Let’s start with the Salt Cup of things.
You’re likely reading this here on a less common gTLD, that is, lick.blue. You’ve seen all the dot-coms, dot-nets, dot-orgs, and the country codes in general, and now there’re these colorful new gTLDs, like .abogado (lawyers and law firms!), .dog (downward facing — oh, wait, that’s .yoga; this one’s just a good one), .soy (I am!), among many others.
For those of us who want our internet presences to reflect who we really are as a person, we might choose one of the newer generic Top Level Domains, like my choice of lick.blue, or a yoga center going with their name and ending in .yoga.
However, there are businesses who use old, ancient as hell methods for user tracking and registration, either in the form of a legacy script that someone cribbed off HotScripts, or some other not-updated way to see if an email address might exist, or, of course, linking registrations inexorably to a single email address.
So for a person who might’ve registered something back when all they could have and know was a Google Mail or America Online email address, but then wants to move on to their custom neverkick.rocks email with that company, it’s nigh impossible.

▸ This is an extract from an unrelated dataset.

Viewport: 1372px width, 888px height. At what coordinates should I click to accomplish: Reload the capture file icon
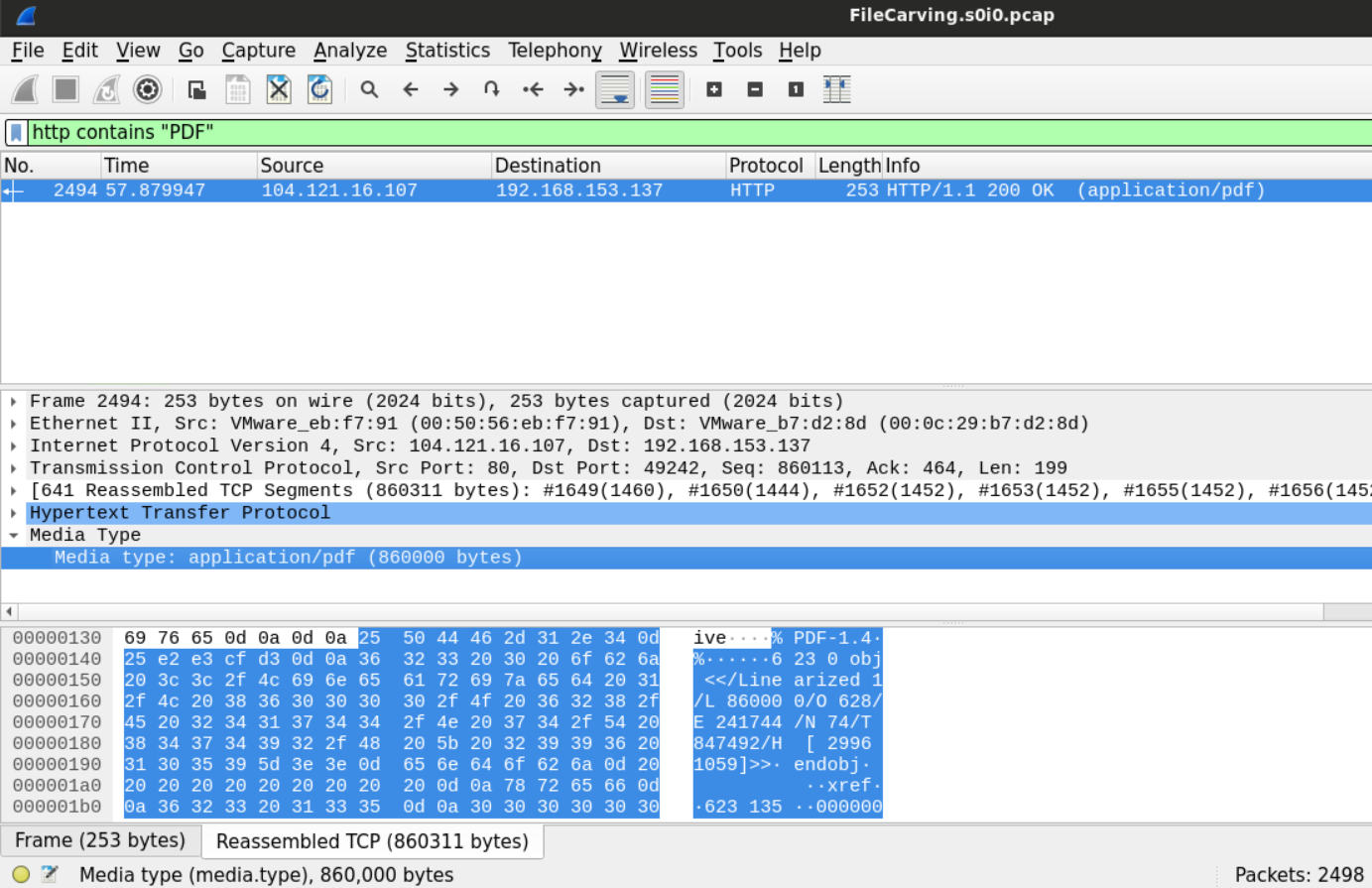319,90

It’s 2021. This really should not be the norm. In a company’s database, a global unique ID could easily have been generated for the user, divorcing the concept of “the email address is the only way” from “oh hey, new digs? Nice! I’ll update my address book.”
To wit, I’ve been able to change a lot of email addresses today, from the two major theaters in the area (Thank you, Regal and Cinemark), to one of my grocery store accounts (Good work, FredMeyer!), the US Postal Service, and Monoprice.
Where things fell short, of course, were with businesses like Subway, who insists that they can’t update my email address (so I nuked my account, not like I eat there anyway) and World Market, who can’t get it straight. So I’m waiting for that account to go away.
It’s a frustration, but one borne of wanting to close up several unfulfilling holes.